The main issue which is causing a lack of affordable housing is the national shortage of housing. As in any industry when demand outweighs supply prices increase. The Government has pledged to increase the number of houses being build but even the targets they are setting may not be good enough to solve the problem.

The Land Registry claims the number of news houses being built each year rose from 130,000 in 2001 by 55,000 to 185,000 in 2005. However this was not enough to make properties more affordable. The Land Registry estimate the average house prise has also risen from £98,342 in 2001 to £160,620 in 2005. In 2007 the average house price was £183,896.

A new housing bill published in November laid out the Government's plans to rectify the situation. The Housing and Regeneration bill claimed the Government would aim to build three million properties by 2020. Not only would it build more properties, but they would be greener and more affordable.

However the plans were met with criticism with many industry experts claiming this would not be enough to solve either the housing shortage or the shortage of affordable properties.

The National Housing and Planning Advice Unit, an independent group which advises the government on housing issues, has slammed the plans claiming three million homes by 2020 is not enough.
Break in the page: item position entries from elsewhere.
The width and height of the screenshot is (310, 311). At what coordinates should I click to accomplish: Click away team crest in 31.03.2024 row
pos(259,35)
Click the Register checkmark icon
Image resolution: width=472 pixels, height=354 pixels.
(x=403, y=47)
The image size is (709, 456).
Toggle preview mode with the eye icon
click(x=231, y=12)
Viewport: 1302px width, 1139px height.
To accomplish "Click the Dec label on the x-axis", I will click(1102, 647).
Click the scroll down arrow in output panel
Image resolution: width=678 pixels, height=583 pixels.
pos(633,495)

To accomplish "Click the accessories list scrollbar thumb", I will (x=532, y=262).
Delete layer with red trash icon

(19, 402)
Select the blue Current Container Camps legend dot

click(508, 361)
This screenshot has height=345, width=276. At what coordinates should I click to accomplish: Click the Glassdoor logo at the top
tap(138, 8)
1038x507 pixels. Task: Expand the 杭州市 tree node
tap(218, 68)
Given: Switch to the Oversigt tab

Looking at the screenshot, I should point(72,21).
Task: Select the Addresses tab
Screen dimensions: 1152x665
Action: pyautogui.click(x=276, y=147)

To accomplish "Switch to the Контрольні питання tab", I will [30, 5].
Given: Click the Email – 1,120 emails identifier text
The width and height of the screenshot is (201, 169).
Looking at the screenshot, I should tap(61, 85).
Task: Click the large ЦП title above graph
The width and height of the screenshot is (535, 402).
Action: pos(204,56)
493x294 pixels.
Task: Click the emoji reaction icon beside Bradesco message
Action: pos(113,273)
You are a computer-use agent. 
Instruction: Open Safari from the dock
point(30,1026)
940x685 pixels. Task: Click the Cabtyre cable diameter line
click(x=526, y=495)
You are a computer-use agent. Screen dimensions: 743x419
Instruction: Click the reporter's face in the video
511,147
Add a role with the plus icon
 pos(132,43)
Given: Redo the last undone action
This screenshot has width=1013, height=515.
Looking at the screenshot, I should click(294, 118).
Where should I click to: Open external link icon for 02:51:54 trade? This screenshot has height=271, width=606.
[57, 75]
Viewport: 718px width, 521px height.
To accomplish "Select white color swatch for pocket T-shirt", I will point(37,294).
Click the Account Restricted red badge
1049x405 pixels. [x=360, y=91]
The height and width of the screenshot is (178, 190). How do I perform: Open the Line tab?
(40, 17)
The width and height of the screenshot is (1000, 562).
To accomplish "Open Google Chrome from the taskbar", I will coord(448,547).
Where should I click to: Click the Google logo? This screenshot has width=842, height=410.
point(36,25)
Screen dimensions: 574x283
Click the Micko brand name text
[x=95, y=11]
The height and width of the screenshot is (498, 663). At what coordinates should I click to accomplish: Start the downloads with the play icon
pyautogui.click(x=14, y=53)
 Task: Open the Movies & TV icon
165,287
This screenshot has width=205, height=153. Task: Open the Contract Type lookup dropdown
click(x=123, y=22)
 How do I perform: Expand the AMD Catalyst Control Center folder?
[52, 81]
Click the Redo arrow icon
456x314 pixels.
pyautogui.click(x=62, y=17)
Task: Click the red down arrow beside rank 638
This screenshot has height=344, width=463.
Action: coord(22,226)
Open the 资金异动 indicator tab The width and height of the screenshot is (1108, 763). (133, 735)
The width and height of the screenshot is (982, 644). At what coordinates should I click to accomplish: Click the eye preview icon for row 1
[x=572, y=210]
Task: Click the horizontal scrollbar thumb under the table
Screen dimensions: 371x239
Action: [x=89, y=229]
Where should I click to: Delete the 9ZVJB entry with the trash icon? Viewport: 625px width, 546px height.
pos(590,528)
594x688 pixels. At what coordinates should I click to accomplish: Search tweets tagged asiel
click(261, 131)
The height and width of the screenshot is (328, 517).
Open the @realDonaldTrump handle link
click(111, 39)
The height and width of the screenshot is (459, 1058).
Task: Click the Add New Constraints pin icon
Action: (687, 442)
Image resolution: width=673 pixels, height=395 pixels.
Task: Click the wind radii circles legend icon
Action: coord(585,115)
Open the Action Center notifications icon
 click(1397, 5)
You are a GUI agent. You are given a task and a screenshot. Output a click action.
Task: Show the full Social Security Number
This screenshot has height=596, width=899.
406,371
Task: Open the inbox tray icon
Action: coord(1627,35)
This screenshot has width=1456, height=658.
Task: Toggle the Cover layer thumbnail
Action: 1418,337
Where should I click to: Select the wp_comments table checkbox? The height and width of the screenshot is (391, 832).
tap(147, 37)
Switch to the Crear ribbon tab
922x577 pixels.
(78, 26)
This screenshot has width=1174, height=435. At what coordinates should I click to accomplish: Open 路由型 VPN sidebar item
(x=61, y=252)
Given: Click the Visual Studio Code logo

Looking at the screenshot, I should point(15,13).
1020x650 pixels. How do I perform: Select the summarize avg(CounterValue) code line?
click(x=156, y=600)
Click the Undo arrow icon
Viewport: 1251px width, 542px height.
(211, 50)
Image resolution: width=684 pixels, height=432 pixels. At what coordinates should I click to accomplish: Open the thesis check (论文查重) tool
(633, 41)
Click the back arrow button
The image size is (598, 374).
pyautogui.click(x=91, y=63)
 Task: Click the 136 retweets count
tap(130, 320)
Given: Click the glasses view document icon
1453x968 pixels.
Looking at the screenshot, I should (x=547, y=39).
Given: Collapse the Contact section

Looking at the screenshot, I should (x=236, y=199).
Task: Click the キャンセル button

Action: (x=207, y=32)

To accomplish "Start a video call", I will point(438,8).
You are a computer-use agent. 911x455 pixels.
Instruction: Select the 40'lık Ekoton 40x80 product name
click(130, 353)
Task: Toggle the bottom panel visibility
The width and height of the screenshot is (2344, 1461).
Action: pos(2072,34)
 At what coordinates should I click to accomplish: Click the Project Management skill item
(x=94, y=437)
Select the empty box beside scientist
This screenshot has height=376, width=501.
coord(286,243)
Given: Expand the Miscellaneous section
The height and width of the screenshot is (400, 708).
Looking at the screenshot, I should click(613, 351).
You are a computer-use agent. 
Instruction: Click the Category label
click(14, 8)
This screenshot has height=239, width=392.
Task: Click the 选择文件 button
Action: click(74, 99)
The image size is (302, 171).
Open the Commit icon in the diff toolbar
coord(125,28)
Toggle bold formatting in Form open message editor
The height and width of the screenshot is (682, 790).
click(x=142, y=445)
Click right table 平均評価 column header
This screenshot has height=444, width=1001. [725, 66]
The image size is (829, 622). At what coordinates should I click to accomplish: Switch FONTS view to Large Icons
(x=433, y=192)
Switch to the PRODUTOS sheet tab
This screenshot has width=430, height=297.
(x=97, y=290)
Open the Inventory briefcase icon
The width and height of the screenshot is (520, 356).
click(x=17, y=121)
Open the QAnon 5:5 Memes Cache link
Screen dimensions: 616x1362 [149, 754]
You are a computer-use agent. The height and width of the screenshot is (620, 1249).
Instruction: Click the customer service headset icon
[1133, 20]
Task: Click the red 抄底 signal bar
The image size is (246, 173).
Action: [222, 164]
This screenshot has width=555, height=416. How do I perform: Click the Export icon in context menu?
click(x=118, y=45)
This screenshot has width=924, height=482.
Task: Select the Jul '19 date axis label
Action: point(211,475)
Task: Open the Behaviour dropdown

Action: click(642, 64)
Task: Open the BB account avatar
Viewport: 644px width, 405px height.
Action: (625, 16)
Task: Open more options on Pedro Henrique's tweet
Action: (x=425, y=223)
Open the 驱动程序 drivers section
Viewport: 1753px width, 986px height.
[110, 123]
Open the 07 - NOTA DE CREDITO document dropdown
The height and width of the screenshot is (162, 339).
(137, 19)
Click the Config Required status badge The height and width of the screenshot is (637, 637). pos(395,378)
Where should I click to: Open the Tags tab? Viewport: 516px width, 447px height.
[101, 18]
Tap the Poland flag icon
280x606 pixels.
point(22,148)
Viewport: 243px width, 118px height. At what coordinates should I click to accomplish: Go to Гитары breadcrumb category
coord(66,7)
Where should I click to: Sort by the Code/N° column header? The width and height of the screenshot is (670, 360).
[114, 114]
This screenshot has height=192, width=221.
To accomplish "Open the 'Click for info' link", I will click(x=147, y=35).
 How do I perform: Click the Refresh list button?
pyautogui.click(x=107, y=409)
The NHPAU says the Government should aim to build 270,000 houses a year as opposed to 240,000 and that this is the only way to ensure affordable housing.

Mortgage Worries

Of course the current climate in the mortgage market is not going to help the situation. During 2006 mortgage lenders in the UK were extremely lenient. Mortgages at five times income were offered - meaning someone earning £30,000 a year could get a mortgage for £150,000. Borrowers could take out bigger mortgages than before and even though house prices were rising they could get by.

However in 2007 the US found itself in the middle of a credit crunch after many people took out mortgages they could not afford and as a result could not pay them back therefore crippling many of the lenders. This had an effect on UK lenders who soon become more cautious. Lenders in the UK are not lending money to each other as they used to do and therefore rates and products on offer are suffering. And the three interest rate rises this year didn't help.

Lenders dropped not only the amount they would lend (income multiples) but also the percentage of the house price they would lend. Where once they would lend 100% of the house price they began lending 75 or 80%.

The interest rate dropped in December and so this could be on the up for borrowers but until the housing shortage in rectified this may not do them any good. The NAPAU claim house prices could be as much as 10 x the average income by 2020 if the Government does not raise its target.